Recon Jet “Heads up display glasses” built with a dual core CPU will connect and a ton of connectivity, and onboard sensors, it’s everything short of a USB port, even has IR eye gazing which suggests biometrics. We are confident these glasses will catch a following, they have a feel for them that give brands life.
Sony SmartEyeGlass have been out for two years now and are one of the truest pioneers of computer-glasses, with wifi, Bluetooth, microphone, et cetera. They are pretty nerd-looking but successfully provided navigation. Could be good for on-the-job work as convenient access to bits of info like directions and statuses. See demo here. With Sony’s success on PSVR, it will be interesting to see where they decide to take their business in these coming years.

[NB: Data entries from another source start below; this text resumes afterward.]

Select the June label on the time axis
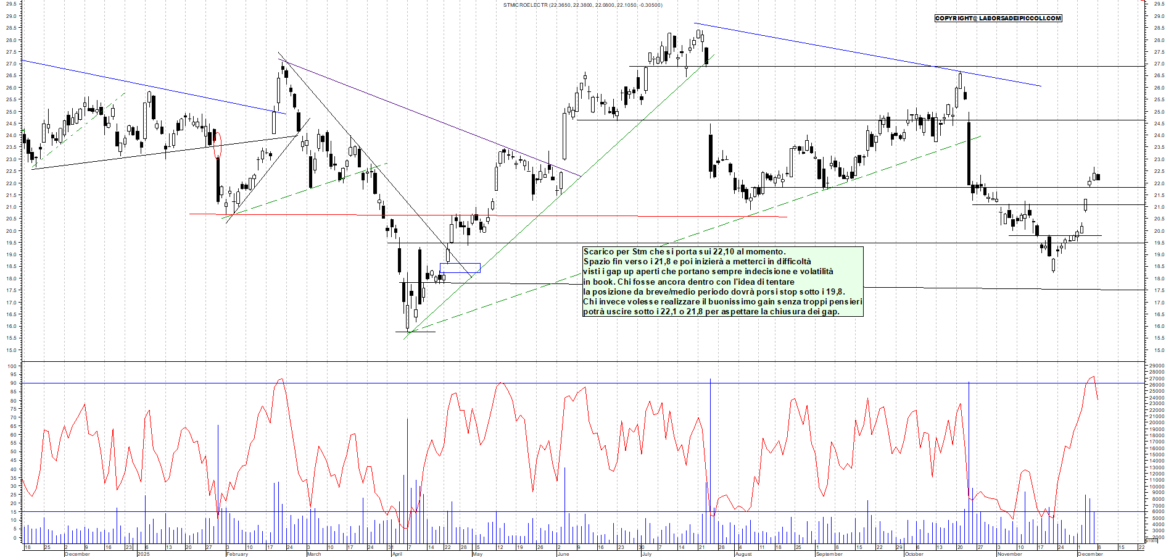The width and height of the screenshot is (1166, 557). [563, 554]
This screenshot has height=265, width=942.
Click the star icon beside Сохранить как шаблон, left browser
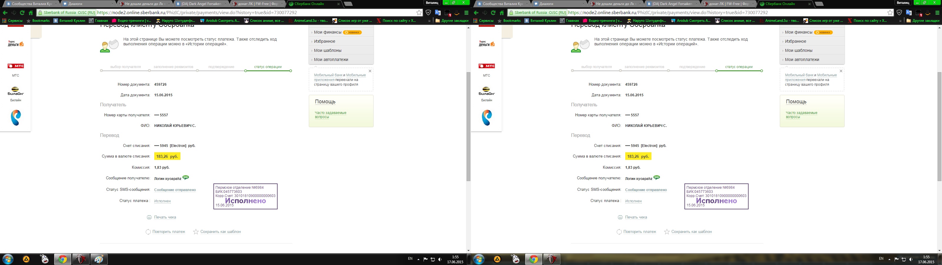(196, 232)
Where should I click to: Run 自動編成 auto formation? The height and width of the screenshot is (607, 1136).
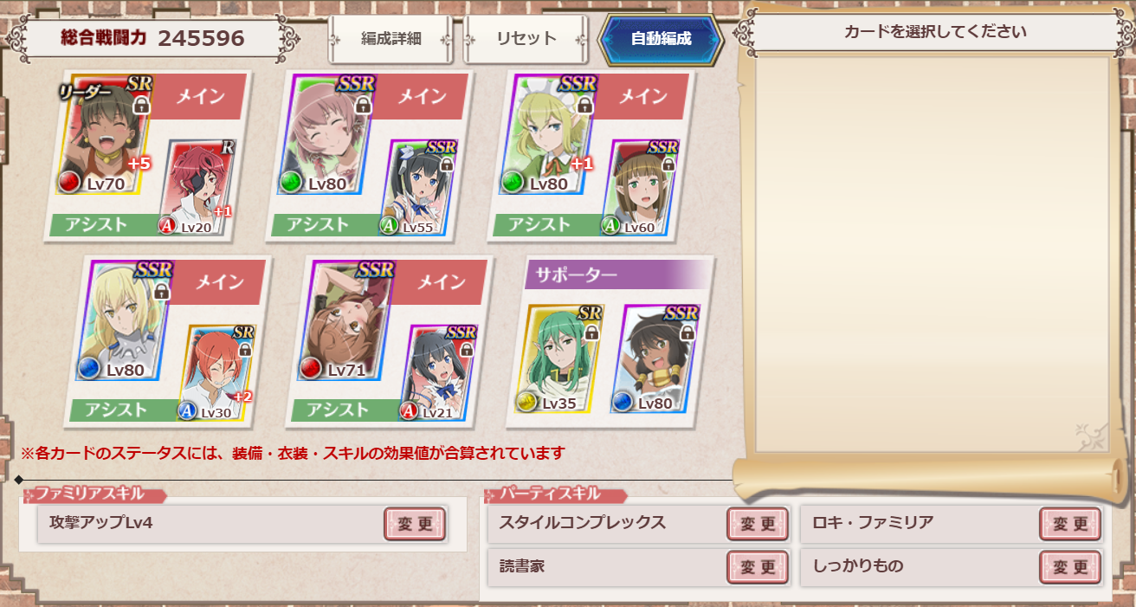pos(661,39)

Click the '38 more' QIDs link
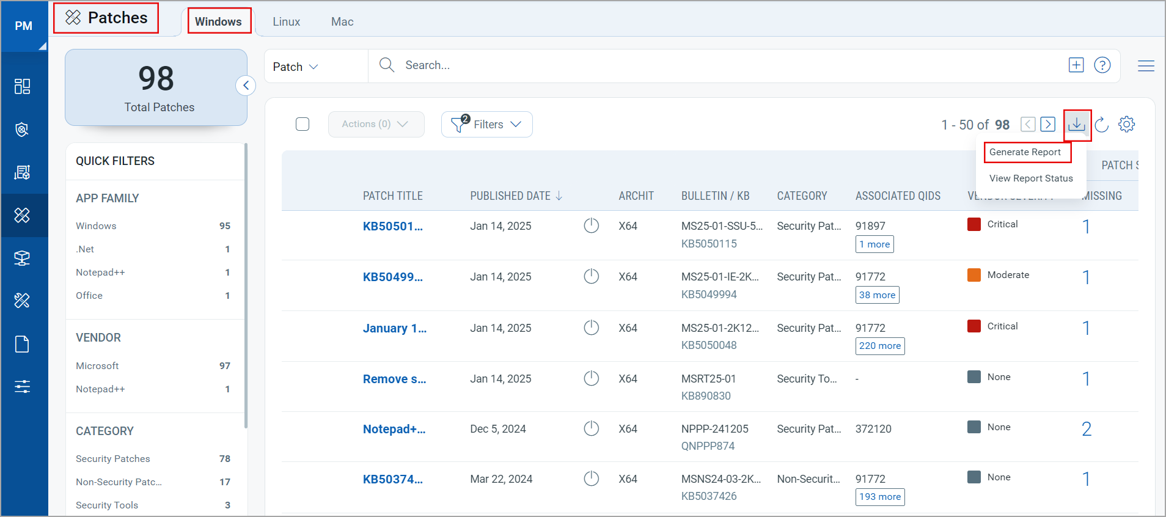point(876,295)
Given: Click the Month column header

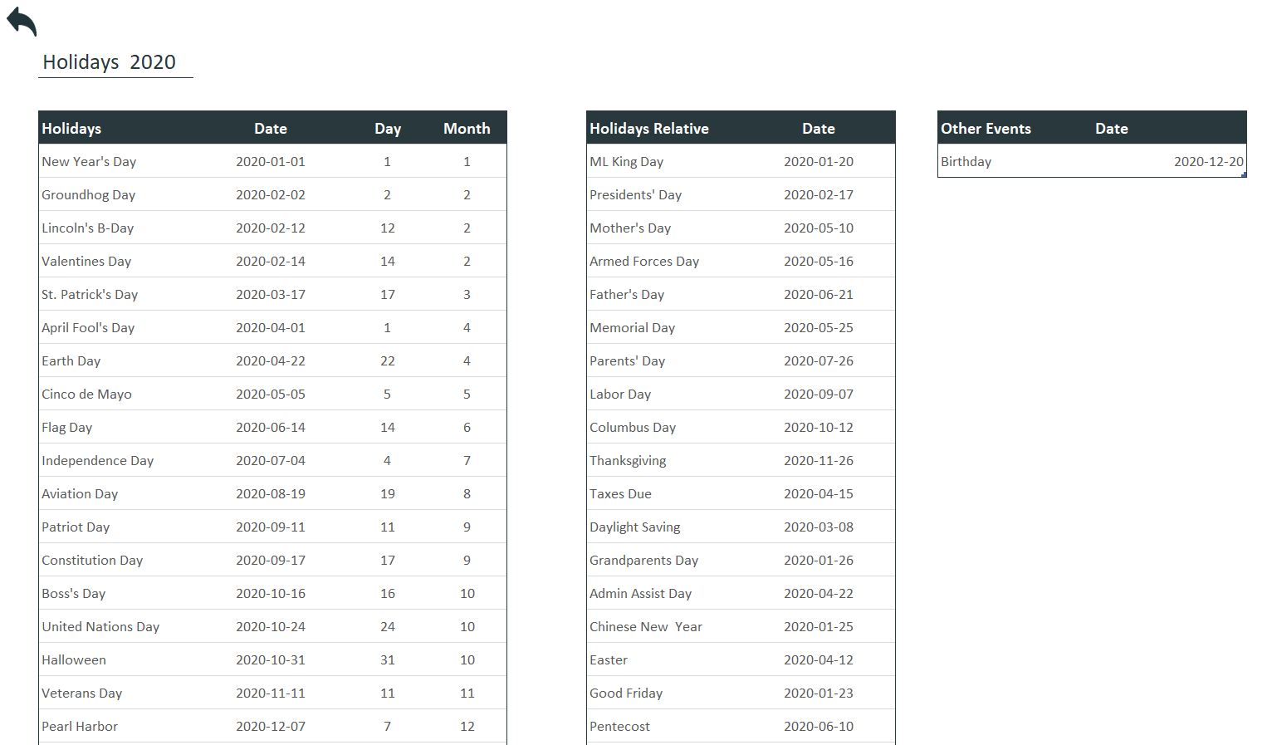Looking at the screenshot, I should 467,129.
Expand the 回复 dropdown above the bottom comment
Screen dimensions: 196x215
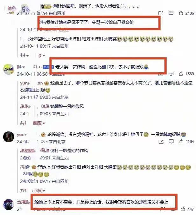(x=39, y=191)
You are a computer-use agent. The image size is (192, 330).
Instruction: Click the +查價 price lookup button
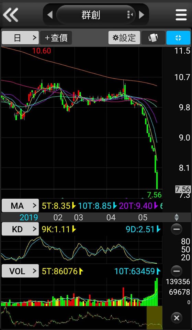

Jins Meme Glasses that make you smarter, see website here. They are fairly stylish looking too, but only available for developers at the moment. Jins Meme researches visualization effects on the brain and tailor the experience to improve your life, especially in regards to healthy-living. Sensors gather eye movement to infer brain activity. Imagine that for big data collection! JM intends to research conditions of the nervous system and find ways to ultra-early diagnose. Maybe teachers can better understand how much of the material students are comprehending. We could monitor when our mind is being worn out and it’s time to take a break.
Augmented Reality glasses are hot and going to be the next wearable, not because they look cool, or because the recent technological advances are so great, but because they provide an ultra-convenience: We don’t have to look at our cell phone to consumer the information we’re seeking. Now is the time in which we will provide we are not addiction to our phones but the information on the other side of them. AR will bring that information in front of our face without the slightest bother. Even more subtly, we’ll be able to read the content without others being privy to what we see. This is a game changer for social interaction. Think about the information we will be able to pull up about someone in a moments notice. Google you while you’re still talking. Or, facial recognition technology and cross reference all public info. Damn, what does the future hold for us?!